Rabu 19 Mar 2014 17:19 WIB

Missing Malaysian jet most likely in southern Indian Ocean

A Chinese family member of a passenger onboard the missing Malaysia Airlines Flight MH370 screams as she is being brought into a room outside the media conference area at a hotel in Kuala Lumpur International Airport March 19, 2014.
Foto: Reuters/Edgar Su
A Chinese family member of a passenger onboard the missing Malaysia Airlines Flight MH370 screams as she is being brought into a room outside the media conference area at a hotel in Kuala Lumpur International Airport March 19, 2014.

REPUBLIKA.CO.ID, KUALA LUMPUR - Investigators probing the disappearance of a Malaysia Airlines jetliner with 239 people on board believed it most likely flew into the southern Indian Ocean, a source close to the investigation said on Wednesday.

"The working assumption is that it went south, and furthermore that it went to the southern end of that corridor," said the source, who spoke on condition of anonymity.

The view is based on the lack of any evidence from countries along the northern corridor that the plane entered their airspace, and the failure to find any trace of wreckage in searches in the upper part of the southern corridor.

No wreckage has been found from Flight MH370, which vanished from air traffic control screens off Malaysia's east coast at 1:21 am local time on March 8 (1721 GMT March 7), less than an hour after taking off from Kuala Lumpur bound for Beijing.

 

An unprecedented search for the Boeing 777-200ER is under way involving 26 nations in two vast search "corridors": one arcing north overland from Laos towards the Caspian Sea, the other curving south across the Indian Ocean from west of Indonesia's Sumatra island to west of Australia.

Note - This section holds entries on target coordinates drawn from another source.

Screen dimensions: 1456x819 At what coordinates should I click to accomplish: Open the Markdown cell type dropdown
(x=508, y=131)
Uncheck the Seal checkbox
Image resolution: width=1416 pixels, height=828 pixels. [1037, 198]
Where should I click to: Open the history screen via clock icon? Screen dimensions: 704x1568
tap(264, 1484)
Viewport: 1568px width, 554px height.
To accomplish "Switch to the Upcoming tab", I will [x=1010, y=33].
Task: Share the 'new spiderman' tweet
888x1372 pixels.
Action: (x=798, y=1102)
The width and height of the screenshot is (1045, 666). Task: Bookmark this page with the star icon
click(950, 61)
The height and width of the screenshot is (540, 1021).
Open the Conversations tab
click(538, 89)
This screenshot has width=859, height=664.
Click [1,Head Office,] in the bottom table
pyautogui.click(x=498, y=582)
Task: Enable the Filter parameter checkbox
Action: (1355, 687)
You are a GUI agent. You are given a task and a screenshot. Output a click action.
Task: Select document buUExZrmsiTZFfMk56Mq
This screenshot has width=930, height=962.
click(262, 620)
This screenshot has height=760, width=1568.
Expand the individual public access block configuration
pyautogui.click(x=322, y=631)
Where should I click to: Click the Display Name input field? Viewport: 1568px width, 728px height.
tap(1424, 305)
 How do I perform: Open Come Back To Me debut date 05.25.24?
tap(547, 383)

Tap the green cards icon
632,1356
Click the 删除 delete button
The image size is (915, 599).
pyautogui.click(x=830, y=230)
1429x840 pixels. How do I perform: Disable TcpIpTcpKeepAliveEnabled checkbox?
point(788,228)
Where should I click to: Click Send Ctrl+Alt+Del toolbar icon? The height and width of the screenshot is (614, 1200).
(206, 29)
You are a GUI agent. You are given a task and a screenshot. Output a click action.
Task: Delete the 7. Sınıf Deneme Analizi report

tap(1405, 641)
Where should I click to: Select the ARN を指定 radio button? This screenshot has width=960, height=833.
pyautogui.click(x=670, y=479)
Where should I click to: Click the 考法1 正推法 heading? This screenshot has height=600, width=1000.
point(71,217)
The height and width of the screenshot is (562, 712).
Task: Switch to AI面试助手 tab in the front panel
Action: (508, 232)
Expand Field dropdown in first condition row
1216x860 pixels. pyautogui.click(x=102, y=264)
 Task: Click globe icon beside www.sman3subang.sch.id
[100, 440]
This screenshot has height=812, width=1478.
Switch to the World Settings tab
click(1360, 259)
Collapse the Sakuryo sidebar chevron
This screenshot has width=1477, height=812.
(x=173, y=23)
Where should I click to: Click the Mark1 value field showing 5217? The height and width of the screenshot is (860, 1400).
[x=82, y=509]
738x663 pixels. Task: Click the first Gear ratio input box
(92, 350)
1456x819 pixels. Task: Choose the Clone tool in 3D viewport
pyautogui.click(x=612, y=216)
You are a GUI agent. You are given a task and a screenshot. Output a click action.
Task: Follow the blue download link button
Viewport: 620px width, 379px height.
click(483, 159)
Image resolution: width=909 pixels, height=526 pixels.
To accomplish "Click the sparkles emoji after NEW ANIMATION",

China, which is leading the northern corridor search with Kazakhstan, said it had not yet found any sign of the aircraft crossing into its territory. Malaysian and US officials believe the aircraft was deliberately diverted perhaps thousands of miles off course, but an exhaustive background search of the passengers and crew aboard has not yielded anything that might explain why.

The minister in charge of the operation said the multinational search team was deploying the most sophisticated equipment available to find the plane.

"It probably is the largest peacetime armada of assets and satellite information-sharing that we have ever seen for a rescue and search operation," Malaysia's Acting Transport Minister Hishammuddin Hussein said.